[Items from a data source]
**********
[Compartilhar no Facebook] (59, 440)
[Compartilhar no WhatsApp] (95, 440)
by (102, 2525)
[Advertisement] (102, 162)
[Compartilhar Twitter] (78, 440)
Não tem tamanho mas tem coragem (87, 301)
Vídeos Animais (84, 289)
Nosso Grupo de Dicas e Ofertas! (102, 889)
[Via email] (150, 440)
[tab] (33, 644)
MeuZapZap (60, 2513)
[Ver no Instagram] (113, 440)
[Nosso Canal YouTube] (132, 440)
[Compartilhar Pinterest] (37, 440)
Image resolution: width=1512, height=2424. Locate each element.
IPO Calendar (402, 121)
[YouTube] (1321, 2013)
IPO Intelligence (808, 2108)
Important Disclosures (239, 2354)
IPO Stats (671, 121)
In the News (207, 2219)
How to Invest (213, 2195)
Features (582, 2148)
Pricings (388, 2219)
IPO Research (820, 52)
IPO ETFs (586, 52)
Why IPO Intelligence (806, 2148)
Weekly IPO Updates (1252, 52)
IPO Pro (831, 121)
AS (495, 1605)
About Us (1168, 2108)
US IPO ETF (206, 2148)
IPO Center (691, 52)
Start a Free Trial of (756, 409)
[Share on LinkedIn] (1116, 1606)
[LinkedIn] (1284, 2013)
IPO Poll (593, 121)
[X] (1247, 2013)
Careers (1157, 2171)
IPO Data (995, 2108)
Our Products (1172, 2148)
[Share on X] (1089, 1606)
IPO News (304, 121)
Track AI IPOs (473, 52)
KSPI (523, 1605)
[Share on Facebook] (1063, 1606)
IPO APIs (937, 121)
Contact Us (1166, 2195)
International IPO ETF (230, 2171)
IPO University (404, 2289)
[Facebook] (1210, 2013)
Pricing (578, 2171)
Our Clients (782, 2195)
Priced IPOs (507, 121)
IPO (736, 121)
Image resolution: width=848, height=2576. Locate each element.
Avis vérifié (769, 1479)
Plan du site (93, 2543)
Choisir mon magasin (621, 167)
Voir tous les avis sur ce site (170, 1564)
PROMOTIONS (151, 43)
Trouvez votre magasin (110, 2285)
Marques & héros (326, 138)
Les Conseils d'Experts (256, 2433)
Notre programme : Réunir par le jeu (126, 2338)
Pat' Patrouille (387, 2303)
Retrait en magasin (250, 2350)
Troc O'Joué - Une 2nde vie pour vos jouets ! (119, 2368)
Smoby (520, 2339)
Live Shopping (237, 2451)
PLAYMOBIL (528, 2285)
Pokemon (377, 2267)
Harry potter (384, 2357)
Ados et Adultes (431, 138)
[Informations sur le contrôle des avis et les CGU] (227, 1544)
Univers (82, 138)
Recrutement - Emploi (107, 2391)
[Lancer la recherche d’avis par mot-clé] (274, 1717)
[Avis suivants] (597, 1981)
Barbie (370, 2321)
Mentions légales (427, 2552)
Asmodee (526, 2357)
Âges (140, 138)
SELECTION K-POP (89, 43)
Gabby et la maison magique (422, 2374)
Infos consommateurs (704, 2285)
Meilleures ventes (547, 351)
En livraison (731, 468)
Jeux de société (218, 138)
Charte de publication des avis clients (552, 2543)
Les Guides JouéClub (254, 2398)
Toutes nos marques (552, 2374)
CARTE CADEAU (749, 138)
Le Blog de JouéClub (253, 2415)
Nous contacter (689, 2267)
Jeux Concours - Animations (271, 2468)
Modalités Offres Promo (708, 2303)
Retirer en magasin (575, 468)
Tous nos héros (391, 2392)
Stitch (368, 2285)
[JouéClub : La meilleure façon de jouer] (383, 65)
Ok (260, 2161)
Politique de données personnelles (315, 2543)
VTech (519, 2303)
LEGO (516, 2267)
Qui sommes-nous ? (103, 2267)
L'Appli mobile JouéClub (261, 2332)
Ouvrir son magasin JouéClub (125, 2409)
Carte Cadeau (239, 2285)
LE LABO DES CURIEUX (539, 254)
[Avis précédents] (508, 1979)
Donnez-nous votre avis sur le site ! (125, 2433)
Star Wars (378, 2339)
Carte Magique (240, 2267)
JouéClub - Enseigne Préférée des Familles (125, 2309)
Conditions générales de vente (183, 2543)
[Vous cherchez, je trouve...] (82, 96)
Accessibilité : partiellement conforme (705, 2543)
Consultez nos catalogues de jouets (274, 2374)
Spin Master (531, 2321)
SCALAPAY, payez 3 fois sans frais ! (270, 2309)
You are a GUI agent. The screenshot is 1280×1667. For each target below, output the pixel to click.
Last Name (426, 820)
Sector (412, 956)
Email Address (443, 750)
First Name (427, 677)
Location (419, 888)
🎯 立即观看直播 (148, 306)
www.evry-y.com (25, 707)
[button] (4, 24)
**********
Please set down all the data word for word.

[Compartilhar no Facebook] (59, 440)
[Compartilhar no WhatsApp] (95, 440)
by (102, 2525)
[Advertisement] (102, 162)
[Compartilhar Twitter] (78, 440)
Não tem tamanho mas tem coragem (87, 301)
Vídeos Animais (84, 289)
Nosso Grupo de Dicas e Ofertas! (102, 889)
[Via email] (150, 440)
[tab] (33, 644)
MeuZapZap (60, 2513)
[Ver no Instagram] (113, 440)
[Nosso Canal YouTube] (132, 440)
[Compartilhar Pinterest] (37, 440)
Image resolution: width=1512, height=2424. Locate each element.
IPO Calendar (402, 121)
[YouTube] (1321, 2013)
IPO Intelligence (808, 2108)
Important Disclosures (239, 2354)
IPO Stats (671, 121)
In the News (207, 2219)
How to Invest (213, 2195)
Features (582, 2148)
Pricings (388, 2219)
IPO Research (820, 52)
IPO ETFs (586, 52)
Why IPO Intelligence (806, 2148)
Weekly IPO Updates (1252, 52)
IPO Pro (831, 121)
AS (495, 1605)
About Us (1168, 2108)
US IPO ETF (206, 2148)
IPO Center (691, 52)
Start a Free Trial of (756, 409)
[Share on LinkedIn] (1116, 1606)
[LinkedIn] (1284, 2013)
IPO Poll (593, 121)
[X] (1247, 2013)
Careers (1157, 2171)
IPO Data (995, 2108)
Our Products (1172, 2148)
[Share on X] (1089, 1606)
IPO News (304, 121)
Track AI IPOs (473, 52)
KSPI (523, 1605)
[Share on Facebook] (1063, 1606)
IPO APIs (937, 121)
Contact Us (1166, 2195)
International IPO ETF (230, 2171)
IPO University (404, 2289)
[Facebook] (1210, 2013)
Pricing (578, 2171)
Our Clients (782, 2195)
Priced IPOs (507, 121)
IPO (736, 121)
Image resolution: width=848, height=2576. Locate each element.
Avis vérifié (769, 1479)
Plan du site (93, 2543)
Choisir mon magasin (621, 167)
Voir tous les avis sur ce site (170, 1564)
PROMOTIONS (151, 43)
Trouvez votre magasin (110, 2285)
Marques & héros (326, 138)
Les Conseils d'Experts (256, 2433)
Notre programme : Réunir par le jeu (126, 2338)
Pat' Patrouille (387, 2303)
Retrait en magasin (250, 2350)
Troc O'Joué - Une 2nde vie pour vos jouets ! (119, 2368)
Smoby (520, 2339)
Live Shopping (237, 2451)
PLAYMOBIL (528, 2285)
Pokemon (377, 2267)
Harry potter (384, 2357)
Ados et Adultes (431, 138)
[Informations sur le contrôle des avis et les CGU] (227, 1544)
Univers (82, 138)
Recrutement - Emploi (107, 2391)
[Lancer la recherche d’avis par mot-clé] (274, 1717)
[Avis suivants] (597, 1981)
Barbie (370, 2321)
Mentions légales (427, 2552)
Asmodee (526, 2357)
Âges (140, 138)
SELECTION K-POP (89, 43)
Gabby et la maison magique (422, 2374)
Infos consommateurs (704, 2285)
Meilleures ventes (547, 351)
En livraison (731, 468)
Jeux de société (218, 138)
Charte de publication des avis clients (552, 2543)
Les Guides JouéClub (254, 2398)
Toutes nos marques (552, 2374)
CARTE CADEAU (749, 138)
Le Blog de JouéClub (253, 2415)
Nous contacter (689, 2267)
Jeux Concours - Animations (271, 2468)
Modalités Offres Promo (708, 2303)
Retirer en magasin (575, 468)
Tous nos héros (391, 2392)
Stitch (368, 2285)
[JouéClub : La meilleure façon de jouer] (383, 65)
Ok (260, 2161)
Politique de données personnelles (315, 2543)
VTech (519, 2303)
LEGO (516, 2267)
Qui sommes-nous ? (103, 2267)
L'Appli mobile JouéClub (261, 2332)
Ouvrir son magasin JouéClub (125, 2409)
Carte Cadeau (239, 2285)
LE LABO DES CURIEUX (539, 254)
[Avis précédents] (508, 1979)
Donnez-nous votre avis sur le site ! (125, 2433)
Star Wars (378, 2339)
Carte Magique (240, 2267)
JouéClub - Enseigne Préférée des Familles (125, 2309)
Conditions générales de vente (183, 2543)
[Vous cherchez, je trouve...] (82, 96)
Accessibilité : partiellement conforme (705, 2543)
Consultez nos catalogues de jouets (274, 2374)
Spin Master (531, 2321)
SCALAPAY, payez 3 fois sans frais ! (270, 2309)
You are a GUI agent. The screenshot is 1280×1667. For each target below, output the pixel to click.
Last Name (426, 820)
Sector (412, 956)
Email Address (443, 750)
First Name (427, 677)
Location (419, 888)
🎯 立即观看直播 (148, 306)
www.evry-y.com (25, 707)
[button] (4, 24)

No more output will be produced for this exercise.